The London 2012 Olympics was broadcast in 3D by the BBC, but despite an estimated 1.5 million 3D TVs in homes across the UK, only half of that figure actually watched the Olympics Opening Ceremony in 3D.

At the end of the year, after a special 3D Doctor Who anniversary episode and the airing of natural history programme Hidden Kingdom, the BBC will wrap up its 3D project for a three year period.

“After that we will see what happens when the recession ends and there may be more take up of sets but I think the BBC will be having a wait and see. It’s the right time for a good old pause.”

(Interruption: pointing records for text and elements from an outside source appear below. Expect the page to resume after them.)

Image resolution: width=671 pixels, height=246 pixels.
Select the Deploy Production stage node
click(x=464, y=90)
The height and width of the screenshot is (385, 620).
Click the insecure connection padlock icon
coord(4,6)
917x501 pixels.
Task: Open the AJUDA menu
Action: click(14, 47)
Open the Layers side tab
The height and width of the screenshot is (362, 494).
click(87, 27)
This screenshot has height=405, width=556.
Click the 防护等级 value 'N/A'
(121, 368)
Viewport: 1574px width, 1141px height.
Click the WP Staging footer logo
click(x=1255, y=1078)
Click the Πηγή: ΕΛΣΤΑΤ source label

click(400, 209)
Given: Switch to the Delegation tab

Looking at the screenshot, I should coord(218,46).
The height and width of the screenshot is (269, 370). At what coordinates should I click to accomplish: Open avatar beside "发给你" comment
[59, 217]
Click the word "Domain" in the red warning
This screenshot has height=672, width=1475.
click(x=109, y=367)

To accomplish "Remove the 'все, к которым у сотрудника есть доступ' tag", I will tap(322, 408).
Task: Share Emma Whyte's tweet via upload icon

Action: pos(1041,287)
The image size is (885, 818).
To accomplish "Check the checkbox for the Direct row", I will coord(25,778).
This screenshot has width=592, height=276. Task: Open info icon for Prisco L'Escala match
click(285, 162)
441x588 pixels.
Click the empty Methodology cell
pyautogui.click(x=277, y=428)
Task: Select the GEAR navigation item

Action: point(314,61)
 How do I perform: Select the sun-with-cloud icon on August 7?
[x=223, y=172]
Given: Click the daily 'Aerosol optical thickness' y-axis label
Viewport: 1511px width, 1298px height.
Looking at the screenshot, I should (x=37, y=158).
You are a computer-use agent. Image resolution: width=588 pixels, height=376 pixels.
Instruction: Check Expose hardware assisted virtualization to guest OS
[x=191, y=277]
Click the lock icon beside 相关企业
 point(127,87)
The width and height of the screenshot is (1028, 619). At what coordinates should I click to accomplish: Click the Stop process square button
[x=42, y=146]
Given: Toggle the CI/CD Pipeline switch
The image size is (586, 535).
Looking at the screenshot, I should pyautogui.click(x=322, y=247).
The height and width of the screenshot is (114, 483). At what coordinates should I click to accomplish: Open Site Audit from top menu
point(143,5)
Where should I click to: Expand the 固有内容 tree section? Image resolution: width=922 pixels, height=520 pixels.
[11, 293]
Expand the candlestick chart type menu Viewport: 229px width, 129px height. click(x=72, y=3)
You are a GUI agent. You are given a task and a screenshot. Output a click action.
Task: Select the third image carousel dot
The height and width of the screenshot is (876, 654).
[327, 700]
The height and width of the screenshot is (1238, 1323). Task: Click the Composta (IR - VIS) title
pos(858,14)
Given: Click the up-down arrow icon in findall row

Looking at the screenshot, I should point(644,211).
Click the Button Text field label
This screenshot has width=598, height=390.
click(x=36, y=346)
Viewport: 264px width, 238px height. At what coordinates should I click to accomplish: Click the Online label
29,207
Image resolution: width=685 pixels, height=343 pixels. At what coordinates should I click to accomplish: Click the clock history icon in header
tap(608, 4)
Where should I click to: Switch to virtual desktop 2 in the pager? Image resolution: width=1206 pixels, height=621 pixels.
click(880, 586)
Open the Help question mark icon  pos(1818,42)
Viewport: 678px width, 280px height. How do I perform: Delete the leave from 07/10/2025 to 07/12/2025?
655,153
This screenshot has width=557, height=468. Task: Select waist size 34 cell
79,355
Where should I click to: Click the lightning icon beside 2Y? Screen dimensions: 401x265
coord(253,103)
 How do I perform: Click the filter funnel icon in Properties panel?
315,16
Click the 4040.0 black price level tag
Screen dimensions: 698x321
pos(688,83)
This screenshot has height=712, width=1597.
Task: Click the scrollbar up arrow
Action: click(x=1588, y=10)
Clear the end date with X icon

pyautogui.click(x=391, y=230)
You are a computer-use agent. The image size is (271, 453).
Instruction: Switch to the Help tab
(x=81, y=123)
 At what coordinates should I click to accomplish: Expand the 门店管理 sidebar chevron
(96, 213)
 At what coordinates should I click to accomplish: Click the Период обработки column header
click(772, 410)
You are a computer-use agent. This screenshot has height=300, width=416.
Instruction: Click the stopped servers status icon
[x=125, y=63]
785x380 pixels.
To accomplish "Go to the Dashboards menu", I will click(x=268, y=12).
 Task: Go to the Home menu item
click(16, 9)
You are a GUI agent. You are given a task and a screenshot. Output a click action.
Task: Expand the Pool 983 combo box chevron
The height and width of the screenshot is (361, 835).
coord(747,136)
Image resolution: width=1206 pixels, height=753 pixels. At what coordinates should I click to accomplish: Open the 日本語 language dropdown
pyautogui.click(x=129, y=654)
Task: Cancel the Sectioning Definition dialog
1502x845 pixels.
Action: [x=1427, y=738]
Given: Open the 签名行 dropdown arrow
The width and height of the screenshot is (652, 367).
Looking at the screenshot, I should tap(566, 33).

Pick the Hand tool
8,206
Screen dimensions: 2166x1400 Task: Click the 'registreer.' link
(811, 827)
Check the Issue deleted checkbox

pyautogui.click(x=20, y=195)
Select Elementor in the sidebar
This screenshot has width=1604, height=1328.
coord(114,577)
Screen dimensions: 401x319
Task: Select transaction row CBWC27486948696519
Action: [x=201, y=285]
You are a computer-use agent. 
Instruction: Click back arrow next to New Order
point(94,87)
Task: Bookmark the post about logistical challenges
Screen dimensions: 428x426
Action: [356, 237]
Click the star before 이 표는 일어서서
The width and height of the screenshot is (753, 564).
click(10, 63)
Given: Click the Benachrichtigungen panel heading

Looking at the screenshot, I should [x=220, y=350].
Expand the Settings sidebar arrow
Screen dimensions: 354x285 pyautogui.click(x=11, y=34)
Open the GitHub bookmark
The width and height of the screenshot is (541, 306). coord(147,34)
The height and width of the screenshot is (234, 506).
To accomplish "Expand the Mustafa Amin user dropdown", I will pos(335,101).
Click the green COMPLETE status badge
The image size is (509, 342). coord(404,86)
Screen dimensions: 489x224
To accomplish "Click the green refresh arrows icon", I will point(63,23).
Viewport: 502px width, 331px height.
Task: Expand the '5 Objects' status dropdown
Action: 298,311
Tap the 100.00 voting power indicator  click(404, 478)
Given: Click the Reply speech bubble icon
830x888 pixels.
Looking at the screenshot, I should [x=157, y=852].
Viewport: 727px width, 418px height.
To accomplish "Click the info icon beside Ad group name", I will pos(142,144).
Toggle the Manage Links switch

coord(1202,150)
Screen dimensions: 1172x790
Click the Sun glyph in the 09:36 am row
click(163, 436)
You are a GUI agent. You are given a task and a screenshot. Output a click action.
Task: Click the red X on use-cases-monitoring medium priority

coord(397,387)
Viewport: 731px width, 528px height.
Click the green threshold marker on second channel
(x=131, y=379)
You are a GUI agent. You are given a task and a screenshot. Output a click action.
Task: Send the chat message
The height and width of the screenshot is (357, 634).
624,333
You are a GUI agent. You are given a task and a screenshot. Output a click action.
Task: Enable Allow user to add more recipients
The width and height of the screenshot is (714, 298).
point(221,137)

The BBC is currently showing the Wimbledon semi-finals and finals on its BBC 3D channels across YouView,

Next, read our pick of the best TVs of 2013.

Via: Radiotimes

Go to comments

Martyn Butler

July 5, 2013, 9:48 pm

This is dreadful news, SOME 3D content in hugely enjoyable and as young entrants to the market get access to the toolset that is 3D we shall start seeing content that MUST be seen in 3D

The BBC should rethink this decision and continue to invite appropriate broadcasts to be shown in 3D - Yes even on RED Button. I might enjoy QUESTION TIME in 3D - I wont know unless the BBC give me the opportunity,

Can you imagine if we had this current board of governors when the BBC decided to to switch to Color, invest in BBCiPlayer - or go HD? - "no one has colour TV's" ..... "no one will watch TV on a computer" ...... "there is no market for 3D" - Wrong Wrong Wrong

This is NOT the time for the BBC or indeed others in the UK film and TV industries to turn their backs on 3D - Its hard - its difficult, an easily look wrong - Thats why we have to become the very best at it.

Tim Wye

July 7, 2013, 8:15 am

Equating 3D to colour and HD is nonsense. It's not the fact that people don't have 3D televisions that they're dropping the trial (though the take-up has hardly been ground-breaking), it's because no-one bothers to use them in 3D when they do. 3D television is a hassle, looks rubbish and is not popular with viewers. (Colour television and HD television did not involve wearing special glasses, both markedly improved the viewing experience and were hugely popular). I think it's great news they're stopping the trial.